City Hall tells schools to carry on with classes, despite new court ruling
Federal judge reignites education row between the Buenos Aires City and National governments, annulling previous court order authorising in-person classes at schools. City Hall, however, refuses to back down.
A federal judge on Tuesday evening reignited the education row between the Buenos Aires City and National governments, annulling a previous court order authorising in-person classes in the capital’s schools and casting doubt over their continuation.
Federal Judge Esteban Furnari sent the case to the Supreme Court, which has already declared itself “competent” to rule on the issue following a previous appeal from City Hall. The justices have given both administrations five days to prepare their case.
The ruling throws school attendance into doubt and raises the possibility that children in Buenos Aires could be forced to learn at home remotely until the end of April or until the Supreme Court justices deliver a verdict.
However, the Times can report that classes will go ahead on Wednesday in the City, regardless of this latest ruling. In a communiqué sent late Tuesday, the General Directorate of Private Management Education – a unit within the Education Ministry of Mayor Horacio Rodríguez Larreta’s administration – informed institutions to open as normal in the morning.
Last Wednesday, President Alberto Fernández announced a tightening of coronavirus restrictions to stem a surge in Covid-19 cases, especially in the Buenos Aires metropolitan area (AMBA), extending a nighttime curfew and shuttering schools in the region for 15 days until the end of April.
Rodríguez Larreta, however, vowed to fight the decision and challenged it in the court. On Sunday, a City appeals court ruled that that City Hall had autonomy to decide if schools should remain open.
In his ruling, Furnari decried "the institutional gravity and legal scandal" of that decision. The judge asked City Hall to “refrain from applying or executing the measure ordered last weekend" – a reference to last Sunday’s decision by the Chamber of Appeals in Administrative, Tax and Consumer Relations in Buenos Aires.
With the Supreme Court due to step in at some point soon, what has emerged now is a conflict over whether a federal judge can annul the ruling of the local appeals court, or if only the justices can do that. According to Perfil, lawyers working for City Hall are convinced that classes can continue until the conflict is resolved.

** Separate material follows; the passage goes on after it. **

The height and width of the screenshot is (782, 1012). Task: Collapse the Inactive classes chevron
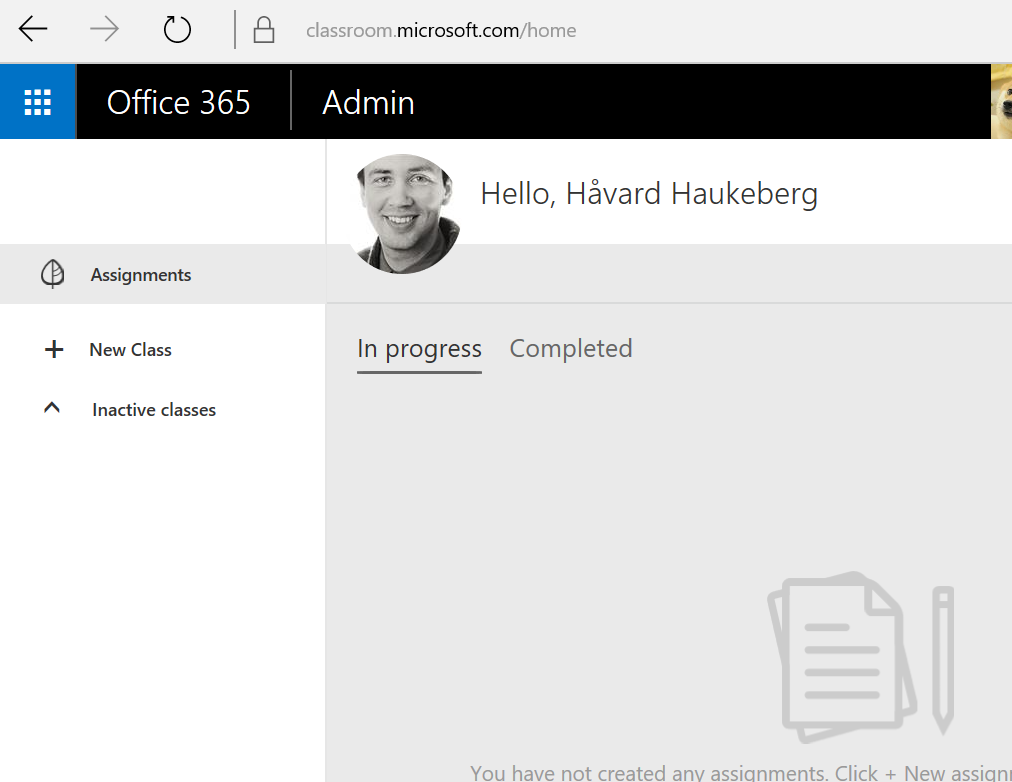coord(52,409)

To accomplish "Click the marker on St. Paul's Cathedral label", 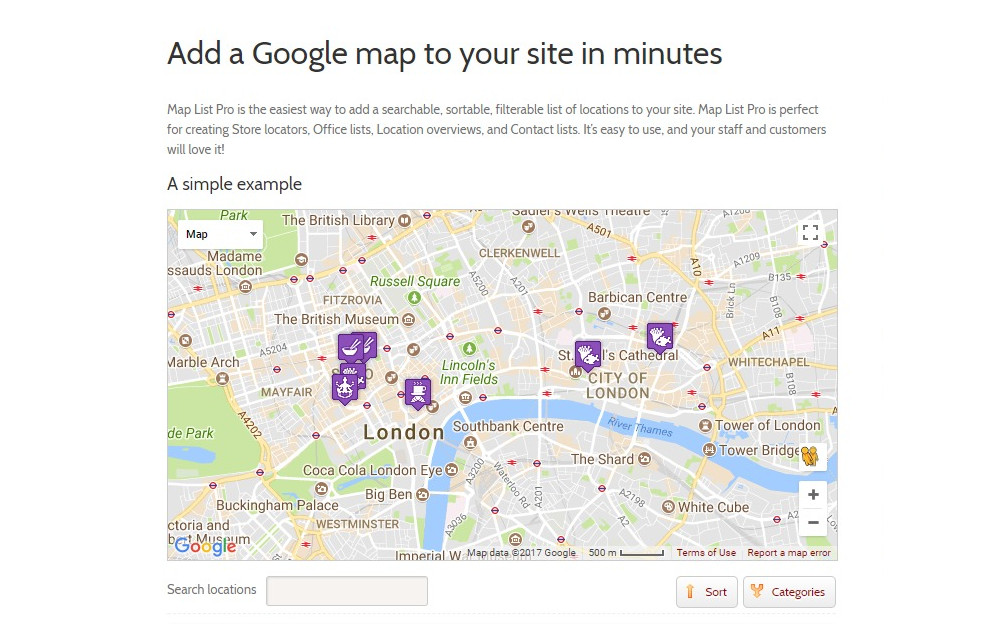I will point(587,354).
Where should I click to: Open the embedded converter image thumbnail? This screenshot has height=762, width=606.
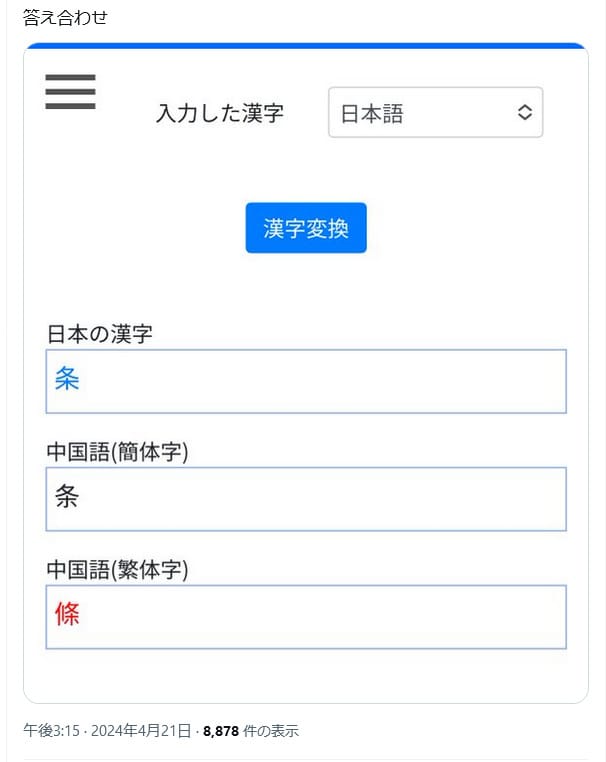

The court battle comes with Argentina experiencing a second wave of Covid-19 infections, with the country's health system coming under increasing strain. On Tuesday officials reported 29,145 cases over the last 24 hours. More than 2.7 million people have now been infected with coronavirus since the start of the pandemic. The death toll now stands at close to 60,000, with 316 fatalities yesterday.
Rodríguez Larreta has pushed hard to keep schools open and says in-person classes are not sources of contagion. He argues that the federal capital has “the autonomy” to decide if schools should remain open.
The national government, however, is refusing to back down. Officials have described the ruling as “political” and a “legal aberration” and believe the City appeals court has no jurisdiction over the matter.